In traditional economic management, nations build up foreign reserves to back up their currency. In the early stages of macro economic management, gold was used as a standard to back up national currency. All that has gone. It is now how much reserve you have.

Nigeria has been building up its external reserves and it has grown to some level that is comfortably above the global benchmark of at least supporting three months of import. But the critical issue is that the foreign reserve is left in the hands of foreign banks and institutional investors to manage on behalf of the country with very minimal benefit.

The rational question is: Can this external reserve be used for the development of infrastructure to fast-track the nation’s developmental efforts. Nigeria has been talking of public-private partnership for years without any serious engagement with foreign investors who have the financial capacity to undertake massive infrastructural development in the country. What Nigeria needed to do was to assure these institutions of the safety of their investment and the sanctity of the contract they will enter into with the government.

The government, if it has the will power to engage the private sector in infrastructural development, only need to pledge a portion of the nation’s foreign reserve as a form of indemnity or bank guarantee.

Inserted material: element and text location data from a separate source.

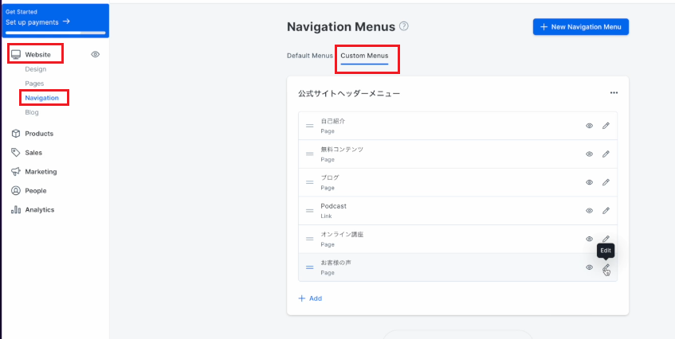The height and width of the screenshot is (339, 675).
Task: Click the help icon beside Navigation Menus
Action: tap(404, 26)
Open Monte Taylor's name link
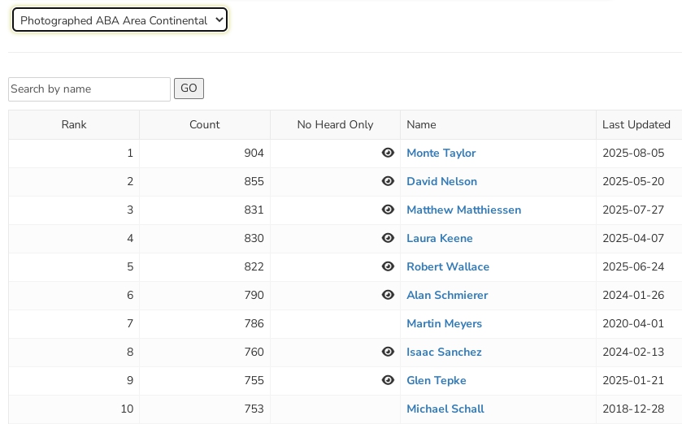Viewport: 682px width, 424px height. click(x=441, y=153)

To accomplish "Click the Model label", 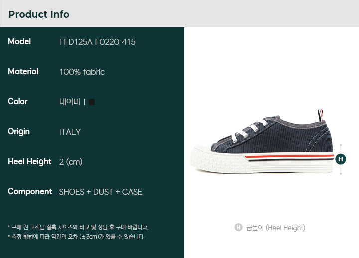I will [19, 42].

This will give such foreign institutional investors assurance of the seriousness the government attaches to the development of infrastructure in the country.

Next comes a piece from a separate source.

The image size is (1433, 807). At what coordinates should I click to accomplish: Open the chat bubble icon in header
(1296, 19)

It does not require rocket science to fix the nation’s power, roads, rail and others if the government transformation agenda is properly packaged and sold to foreign investors. Pledging a portion of the reserve is just a form of performance bond that the government will keep to the term of the contract it will enter into with such investors. Once government is faithful and committed to such contracts, the reserves remain Nigerias’.

Dr. Olusegun Aganga knows as an economist and investment banker that no matter how eloquent he is, no matter the number of countries he travels to with his investment sermons in order to sell Nigeria to foreign investors, the question he would always answer is how credible the government’s public-private partnership policy in Nigeria is. He would always be told that Nigeria does not respect private property rights.

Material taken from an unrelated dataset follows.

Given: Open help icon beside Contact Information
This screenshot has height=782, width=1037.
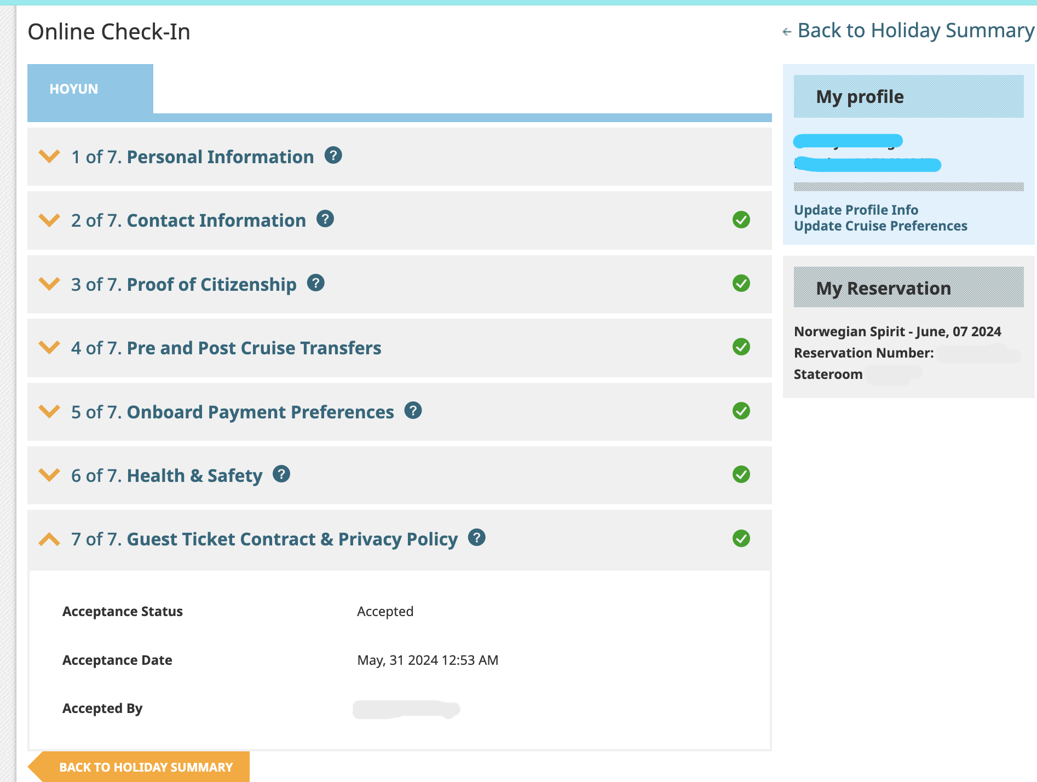Looking at the screenshot, I should (x=325, y=219).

Fortunately, African Development Bank is proposing to raise funds from among African central banks’ foreign reserves kept abroad to finance infrastructure. The funds which will come in form of a bond will be issued to central banks in exchange for 5 per cent of their foreign reserves.

President of African Development Bank, Donald Kaberuka, said that the funds would be invested in viable infrastructure projects, offering member-states good returns on their investment, adding that the proposal would be put to members in Tokyo during the IMF meeting in October.

According to those close to the planning, it will be Africa’s first infrastructure bond to member-nations to raise up to $22 billion for investments in projects such as ports and airports. The AFDB president will not mute the idea if it is not feasible.

If Nigeria were not an import-dependent country, she would have had a reserve close to a trillion dollars. Even as it is now, the nation still boasts of $35 billion. This money is the amount the nation has surrendered to the Central Bank in exchange for naira. The amount is there only for those who want to buy goods in future from abroad. Other than that, the money is invested in western banks.

Nigeria as a country needs to mobilise huge amount of money to fund construction of roads, rails and energy generation projects. This can easily be done through the use of part of this reserve as guarantee to would-be foreign investors to attract them into the critical area of the economy.

African central banks have generally invested their foreign exchange reserves in northern hemisphere markets where they earn nothing or very little return. The AFDB planned funds-raising would surpass by $3 billion the $19 billion that both the Tunis-based AFDB and the World Bank commit to sub-Saharan Africa every year.

The time has come for Nigeria to tap into the surpluses of emerging countries. That is where the money is. But charity begins at home. So, tap into our own resources. Central Bank of Nigeria must apply creative reasoning to use the nation’s foreign reserve to fast-track infrastructural development.